* WHAT YOU SHOULD DO
Copy out each line in the material below that has the word "chevron".

++++++++

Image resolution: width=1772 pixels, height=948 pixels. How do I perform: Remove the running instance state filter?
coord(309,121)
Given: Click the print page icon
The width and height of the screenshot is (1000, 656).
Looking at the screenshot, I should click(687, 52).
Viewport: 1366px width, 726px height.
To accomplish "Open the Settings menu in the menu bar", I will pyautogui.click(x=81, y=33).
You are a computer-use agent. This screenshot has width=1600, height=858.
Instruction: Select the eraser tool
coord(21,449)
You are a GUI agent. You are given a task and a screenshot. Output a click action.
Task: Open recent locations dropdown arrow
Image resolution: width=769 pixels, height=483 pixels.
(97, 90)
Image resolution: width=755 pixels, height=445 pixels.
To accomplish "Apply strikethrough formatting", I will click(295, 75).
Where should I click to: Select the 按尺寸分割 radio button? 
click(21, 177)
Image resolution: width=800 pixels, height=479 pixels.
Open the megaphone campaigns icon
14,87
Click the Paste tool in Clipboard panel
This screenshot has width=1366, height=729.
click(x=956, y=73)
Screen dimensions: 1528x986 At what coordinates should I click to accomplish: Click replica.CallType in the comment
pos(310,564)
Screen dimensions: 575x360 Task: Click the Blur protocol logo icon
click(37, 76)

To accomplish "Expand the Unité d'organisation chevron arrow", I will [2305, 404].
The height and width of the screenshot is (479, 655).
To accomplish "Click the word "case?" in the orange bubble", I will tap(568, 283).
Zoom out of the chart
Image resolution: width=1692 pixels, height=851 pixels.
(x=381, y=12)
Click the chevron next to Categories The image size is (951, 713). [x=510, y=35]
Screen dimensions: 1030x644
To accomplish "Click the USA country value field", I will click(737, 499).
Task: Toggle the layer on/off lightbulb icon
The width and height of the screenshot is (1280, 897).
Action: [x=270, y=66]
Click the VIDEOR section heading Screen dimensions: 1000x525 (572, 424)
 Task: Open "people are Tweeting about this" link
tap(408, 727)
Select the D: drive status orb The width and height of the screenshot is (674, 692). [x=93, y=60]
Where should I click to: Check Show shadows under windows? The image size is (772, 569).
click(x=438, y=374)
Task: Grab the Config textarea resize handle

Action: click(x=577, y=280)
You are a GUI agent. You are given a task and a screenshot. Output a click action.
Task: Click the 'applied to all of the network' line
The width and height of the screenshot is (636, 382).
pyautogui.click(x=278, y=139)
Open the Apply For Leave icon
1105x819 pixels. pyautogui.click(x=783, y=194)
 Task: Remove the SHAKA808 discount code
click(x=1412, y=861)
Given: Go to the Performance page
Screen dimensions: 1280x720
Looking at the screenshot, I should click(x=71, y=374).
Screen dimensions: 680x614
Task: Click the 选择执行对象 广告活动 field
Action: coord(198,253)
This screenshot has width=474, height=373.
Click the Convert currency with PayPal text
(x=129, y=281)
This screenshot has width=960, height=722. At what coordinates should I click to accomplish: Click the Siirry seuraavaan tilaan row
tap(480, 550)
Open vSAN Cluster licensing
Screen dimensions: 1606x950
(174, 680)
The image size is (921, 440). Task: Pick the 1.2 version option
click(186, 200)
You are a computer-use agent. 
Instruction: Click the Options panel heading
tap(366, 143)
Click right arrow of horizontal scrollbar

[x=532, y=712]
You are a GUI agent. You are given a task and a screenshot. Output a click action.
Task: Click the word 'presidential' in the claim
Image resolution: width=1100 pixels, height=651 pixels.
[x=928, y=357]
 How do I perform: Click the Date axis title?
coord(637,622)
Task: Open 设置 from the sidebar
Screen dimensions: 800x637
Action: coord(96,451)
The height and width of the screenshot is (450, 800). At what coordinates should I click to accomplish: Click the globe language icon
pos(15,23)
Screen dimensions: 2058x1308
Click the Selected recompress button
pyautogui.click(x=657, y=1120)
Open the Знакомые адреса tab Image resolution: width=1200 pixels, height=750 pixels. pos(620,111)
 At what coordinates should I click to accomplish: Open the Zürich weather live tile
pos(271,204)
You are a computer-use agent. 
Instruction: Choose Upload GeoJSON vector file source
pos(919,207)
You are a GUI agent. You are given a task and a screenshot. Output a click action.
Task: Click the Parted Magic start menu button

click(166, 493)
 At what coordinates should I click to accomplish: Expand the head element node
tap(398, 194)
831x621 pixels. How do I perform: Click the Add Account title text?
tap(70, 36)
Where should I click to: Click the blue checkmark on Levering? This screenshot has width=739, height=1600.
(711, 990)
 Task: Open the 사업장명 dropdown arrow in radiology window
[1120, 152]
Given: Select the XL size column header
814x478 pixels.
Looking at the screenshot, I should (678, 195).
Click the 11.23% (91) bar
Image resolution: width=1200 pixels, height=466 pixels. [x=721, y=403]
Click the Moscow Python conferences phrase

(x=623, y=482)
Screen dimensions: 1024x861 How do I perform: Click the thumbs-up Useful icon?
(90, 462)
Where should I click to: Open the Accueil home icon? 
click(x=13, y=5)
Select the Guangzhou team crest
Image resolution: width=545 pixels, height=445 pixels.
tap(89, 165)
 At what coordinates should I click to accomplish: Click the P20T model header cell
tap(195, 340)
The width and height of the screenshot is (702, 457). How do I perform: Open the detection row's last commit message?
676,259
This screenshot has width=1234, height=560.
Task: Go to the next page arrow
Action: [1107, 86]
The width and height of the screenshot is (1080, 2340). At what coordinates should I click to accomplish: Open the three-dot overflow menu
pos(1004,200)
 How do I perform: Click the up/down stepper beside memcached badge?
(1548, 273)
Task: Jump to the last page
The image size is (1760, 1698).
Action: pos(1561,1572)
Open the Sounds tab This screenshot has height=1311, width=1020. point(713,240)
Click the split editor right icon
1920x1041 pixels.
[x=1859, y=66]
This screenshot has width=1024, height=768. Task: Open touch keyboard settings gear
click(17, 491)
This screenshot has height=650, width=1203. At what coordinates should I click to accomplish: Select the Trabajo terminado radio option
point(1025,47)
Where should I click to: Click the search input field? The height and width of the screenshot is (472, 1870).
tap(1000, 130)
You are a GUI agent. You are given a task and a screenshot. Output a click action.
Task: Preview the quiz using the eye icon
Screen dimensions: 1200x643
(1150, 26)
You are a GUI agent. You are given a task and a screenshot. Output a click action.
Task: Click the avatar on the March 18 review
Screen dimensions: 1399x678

++++++++

* ANSWER TO THIS EXERCISE
To accomplish "Expand the Unité d'organisation chevron arrow", I will [2305, 404].
Click the chevron next to Categories The image size is (951, 713). [x=510, y=35]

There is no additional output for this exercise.